6. Hukum Pidana Adat dalam Hubungannya dengan Pembaharuan
Pidana dan Pemidanaan.
Di dalam RUUHP dirumuskan tentang “tujuan dan
pedoman pemidanaan”. Dirumuskannya hal ini bertolak dari pokok pemikiran :
1)
Sistem hukum pidana merupakan satu kesatuan sistem yang bertujuan (purposive system) dan pidana hanya
merupakan alat/sarana untuk mencapai tujuan;
2)
Tujuan pidana merupakan bagian integral (sub sistem) dari keseluruhan sistem
pemidanaan (sistem hukum Pidana) di samping sub sistem lainnya, yaitu sub
sistem “tindak pidana”, “pertanggungjawaban pidana” “kesalahan, dan “pidana”;
3)
secara fungsional/operasional, sistem pemidanaan merupakan suatu rangkaian
proses melalui tahap “formulasi” (kebijakan legislati), tahap “aplikasi”
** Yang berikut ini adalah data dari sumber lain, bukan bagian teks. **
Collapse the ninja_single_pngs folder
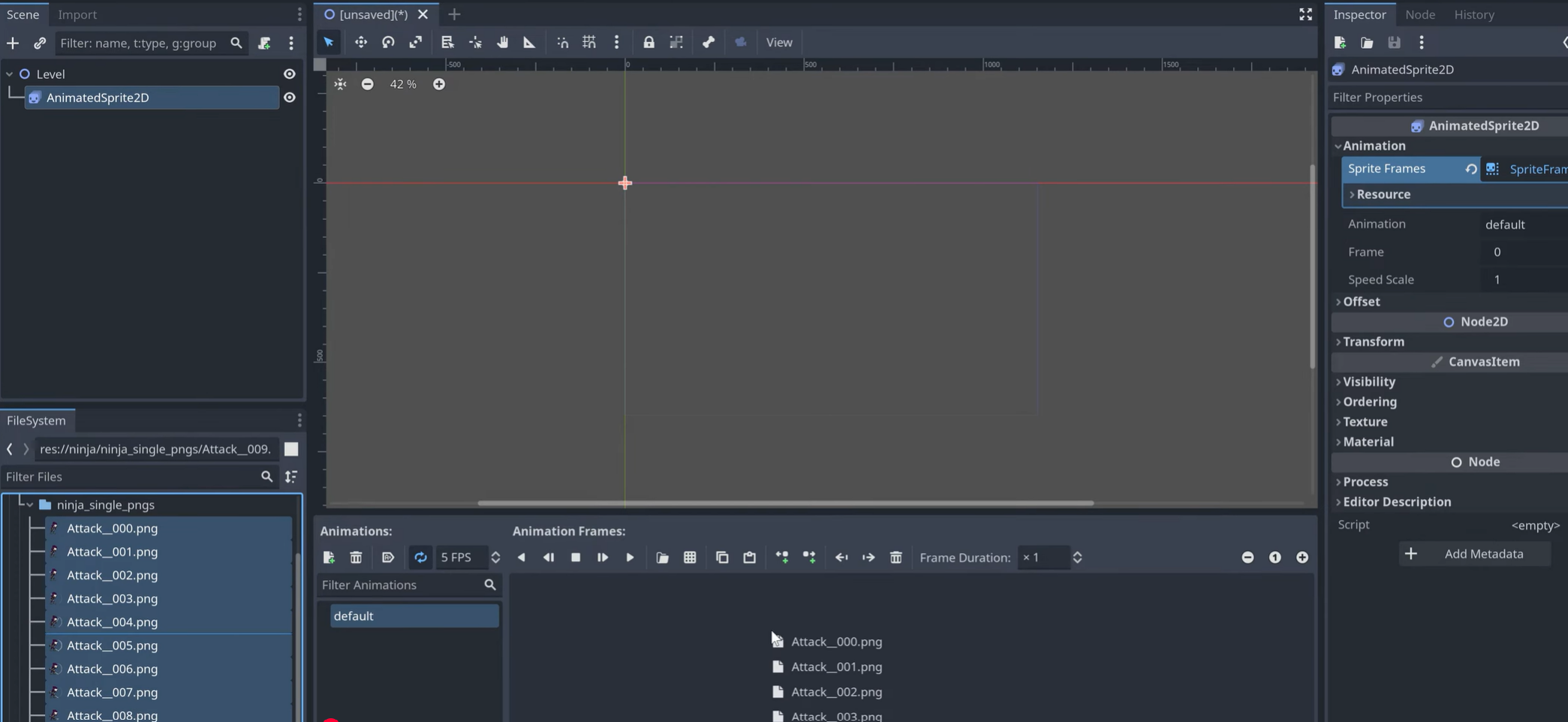1568x722 pixels. coord(29,504)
(kebijakan judisial/judikatif),dan tahap “eksekusi” (kebijakan
administratif/eksekutif); oleh karena itu agar ada keterjalinan dan keterpaduan
antara ketiga tahap itu sebagai satu kesatuan sistem pemidanaan, diperlukan
perumusan dan tujuan serta pedoman pemidanaan.
Dicantumkannya
pemenuhan kewajiban adat sebagai salah satu jenis pidana tambahan, dilandasi
oleh suatu pemikiran bahwa pemidanaan yang bertolak dari dan didasarkan pada
KUHP (baca WvS) yang selama ini terjadi dalam praktek, kurang memenuhi tuntutan
rasa keadilan masyarakat yang masih mengenal dan memberlakukan hukum adat
pidana Kerugian yang diakibatkan oleh delik adat, tidak saja menyangkut
kerugian materiil, tetapi juga kerugian yang bersifat immateriil. Hal ini jelas
menunjukkan bahwa hukum adat pidana dilandasi oleh suatu falsafah harmoni dan ’communal morality’.
Pelaksanaan saksi Pidana Adat jauh sebelum adanya kitab Undang-undang Hukum pidana (KUHP), di lingkungan masyarakat adat yang ada di wilayah Negara Indonesia sudah diterapkan sesuai saksi yang telah disepakati masyarakat adat yang ada di daerah tersebut. Telah terbukti bahwa dalam sistim Hukum Indonesia Hukum yang tidak tertulis ditengah masyarakat juga diakui sebagai salah satu sumber hukum walaupun kekuatan mengikatnya secara materil. Seihngga penyelesaian saksi pidana adat yang diterapkan di lingkungan masyarakat adat seharusnya diakui mempunyai kekeuatan yang sama dengan penyelesaian hukum secara formal.